---- DATASET

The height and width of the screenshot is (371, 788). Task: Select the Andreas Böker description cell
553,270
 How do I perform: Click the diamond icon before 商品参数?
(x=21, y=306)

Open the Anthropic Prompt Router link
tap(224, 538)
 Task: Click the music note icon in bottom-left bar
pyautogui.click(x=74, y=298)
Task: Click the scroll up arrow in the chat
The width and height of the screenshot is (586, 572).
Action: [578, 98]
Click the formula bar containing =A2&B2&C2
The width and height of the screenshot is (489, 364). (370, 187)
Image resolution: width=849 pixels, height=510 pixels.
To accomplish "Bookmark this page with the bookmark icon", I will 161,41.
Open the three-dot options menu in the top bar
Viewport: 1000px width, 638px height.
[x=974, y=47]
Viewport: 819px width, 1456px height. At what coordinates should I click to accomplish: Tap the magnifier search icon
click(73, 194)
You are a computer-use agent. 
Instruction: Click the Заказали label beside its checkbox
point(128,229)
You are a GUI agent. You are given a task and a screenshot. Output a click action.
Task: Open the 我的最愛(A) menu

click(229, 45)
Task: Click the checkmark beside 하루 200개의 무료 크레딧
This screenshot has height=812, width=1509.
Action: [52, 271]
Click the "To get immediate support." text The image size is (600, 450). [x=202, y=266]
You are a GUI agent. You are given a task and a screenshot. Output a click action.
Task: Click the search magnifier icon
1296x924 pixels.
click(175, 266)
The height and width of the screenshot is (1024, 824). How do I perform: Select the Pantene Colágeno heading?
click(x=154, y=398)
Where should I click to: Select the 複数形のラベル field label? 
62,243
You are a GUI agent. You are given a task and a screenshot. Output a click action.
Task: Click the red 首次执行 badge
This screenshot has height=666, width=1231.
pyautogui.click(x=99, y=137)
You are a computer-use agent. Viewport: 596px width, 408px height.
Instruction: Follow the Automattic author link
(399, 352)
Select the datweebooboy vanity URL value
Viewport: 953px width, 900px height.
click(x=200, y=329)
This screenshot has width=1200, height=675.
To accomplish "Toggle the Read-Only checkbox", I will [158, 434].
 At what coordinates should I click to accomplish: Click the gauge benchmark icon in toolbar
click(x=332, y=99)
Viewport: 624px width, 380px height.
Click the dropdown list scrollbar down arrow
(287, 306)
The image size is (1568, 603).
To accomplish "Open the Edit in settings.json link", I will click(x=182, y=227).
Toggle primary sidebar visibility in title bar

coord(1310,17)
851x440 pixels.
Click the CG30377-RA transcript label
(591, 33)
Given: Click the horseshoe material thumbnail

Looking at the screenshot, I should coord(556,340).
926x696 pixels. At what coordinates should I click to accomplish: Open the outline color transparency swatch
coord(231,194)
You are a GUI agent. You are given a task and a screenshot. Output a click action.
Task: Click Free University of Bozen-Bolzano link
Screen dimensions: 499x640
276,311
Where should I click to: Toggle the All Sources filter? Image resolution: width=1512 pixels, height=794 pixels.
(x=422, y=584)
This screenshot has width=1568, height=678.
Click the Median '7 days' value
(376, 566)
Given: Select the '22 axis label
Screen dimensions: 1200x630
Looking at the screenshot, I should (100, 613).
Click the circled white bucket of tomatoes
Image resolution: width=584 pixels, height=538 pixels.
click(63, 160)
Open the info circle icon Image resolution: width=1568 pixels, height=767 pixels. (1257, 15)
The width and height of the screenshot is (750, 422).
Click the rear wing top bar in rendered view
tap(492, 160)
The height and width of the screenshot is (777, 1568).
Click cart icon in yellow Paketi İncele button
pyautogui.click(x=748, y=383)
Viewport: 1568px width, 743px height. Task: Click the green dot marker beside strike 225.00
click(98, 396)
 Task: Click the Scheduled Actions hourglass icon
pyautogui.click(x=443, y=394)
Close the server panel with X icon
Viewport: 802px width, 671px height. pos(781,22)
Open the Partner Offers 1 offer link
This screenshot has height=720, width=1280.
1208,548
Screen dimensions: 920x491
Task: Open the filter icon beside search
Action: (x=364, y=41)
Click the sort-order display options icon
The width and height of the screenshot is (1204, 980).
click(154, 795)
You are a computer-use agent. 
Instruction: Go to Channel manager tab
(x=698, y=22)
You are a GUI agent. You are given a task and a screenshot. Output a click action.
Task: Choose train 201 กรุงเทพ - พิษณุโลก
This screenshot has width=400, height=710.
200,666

--------

*PROMPT*
Copy out the data shown above in full. Match it exactly.

*WRITTEN SOLUTION*
The height and width of the screenshot is (371, 788). Task: Select the Andreas Böker description cell
553,270
 How do I perform: Click the diamond icon before 商品参数?
(x=21, y=306)

Open the Anthropic Prompt Router link
tap(224, 538)
 Task: Click the music note icon in bottom-left bar
pyautogui.click(x=74, y=298)
Task: Click the scroll up arrow in the chat
The width and height of the screenshot is (586, 572).
Action: [578, 98]
Click the formula bar containing =A2&B2&C2
The width and height of the screenshot is (489, 364). (370, 187)
Image resolution: width=849 pixels, height=510 pixels.
To accomplish "Bookmark this page with the bookmark icon", I will 161,41.
Open the three-dot options menu in the top bar
Viewport: 1000px width, 638px height.
[x=974, y=47]
Viewport: 819px width, 1456px height. At what coordinates should I click to accomplish: Tap the magnifier search icon
click(73, 194)
You are a computer-use agent. 
Instruction: Click the Заказали label beside its checkbox
point(128,229)
You are a GUI agent. You are given a task and a screenshot. Output a click action.
Task: Open the 我的最愛(A) menu

click(229, 45)
Task: Click the checkmark beside 하루 200개의 무료 크레딧
This screenshot has height=812, width=1509.
Action: [52, 271]
Click the "To get immediate support." text The image size is (600, 450). [x=202, y=266]
You are a GUI agent. You are given a task and a screenshot. Output a click action.
Task: Click the search magnifier icon
1296x924 pixels.
click(175, 266)
The height and width of the screenshot is (1024, 824). How do I perform: Select the Pantene Colágeno heading?
click(x=154, y=398)
Where should I click to: Select the 複数形のラベル field label? 
62,243
You are a GUI agent. You are given a task and a screenshot. Output a click action.
Task: Click the red 首次执行 badge
This screenshot has height=666, width=1231.
pyautogui.click(x=99, y=137)
You are a computer-use agent. Viewport: 596px width, 408px height.
Instruction: Follow the Automattic author link
(399, 352)
Select the datweebooboy vanity URL value
Viewport: 953px width, 900px height.
click(x=200, y=329)
This screenshot has width=1200, height=675.
To accomplish "Toggle the Read-Only checkbox", I will [158, 434].
 At what coordinates should I click to accomplish: Click the gauge benchmark icon in toolbar
click(x=332, y=99)
Viewport: 624px width, 380px height.
Click the dropdown list scrollbar down arrow
(287, 306)
The image size is (1568, 603).
To accomplish "Open the Edit in settings.json link", I will click(x=182, y=227).
Toggle primary sidebar visibility in title bar

coord(1310,17)
851x440 pixels.
Click the CG30377-RA transcript label
(591, 33)
Given: Click the horseshoe material thumbnail

Looking at the screenshot, I should coord(556,340).
926x696 pixels. At what coordinates should I click to accomplish: Open the outline color transparency swatch
coord(231,194)
You are a GUI agent. You are given a task and a screenshot. Output a click action.
Task: Click Free University of Bozen-Bolzano link
Screen dimensions: 499x640
276,311
Where should I click to: Toggle the All Sources filter? Image resolution: width=1512 pixels, height=794 pixels.
(x=422, y=584)
This screenshot has width=1568, height=678.
Click the Median '7 days' value
(376, 566)
Given: Select the '22 axis label
Screen dimensions: 1200x630
Looking at the screenshot, I should (100, 613).
Click the circled white bucket of tomatoes
Image resolution: width=584 pixels, height=538 pixels.
click(63, 160)
Open the info circle icon Image resolution: width=1568 pixels, height=767 pixels. (1257, 15)
The width and height of the screenshot is (750, 422).
Click the rear wing top bar in rendered view
tap(492, 160)
The height and width of the screenshot is (777, 1568).
Click cart icon in yellow Paketi İncele button
pyautogui.click(x=748, y=383)
Viewport: 1568px width, 743px height. Task: Click the green dot marker beside strike 225.00
click(98, 396)
 Task: Click the Scheduled Actions hourglass icon
pyautogui.click(x=443, y=394)
Close the server panel with X icon
Viewport: 802px width, 671px height. pos(781,22)
Open the Partner Offers 1 offer link
This screenshot has height=720, width=1280.
1208,548
Screen dimensions: 920x491
Task: Open the filter icon beside search
Action: (x=364, y=41)
Click the sort-order display options icon
The width and height of the screenshot is (1204, 980).
click(154, 795)
You are a computer-use agent. 
Instruction: Go to Channel manager tab
(x=698, y=22)
You are a GUI agent. You are given a task and a screenshot. Output a click action.
Task: Choose train 201 กรุงเทพ - พิษณุโลก
This screenshot has width=400, height=710.
200,666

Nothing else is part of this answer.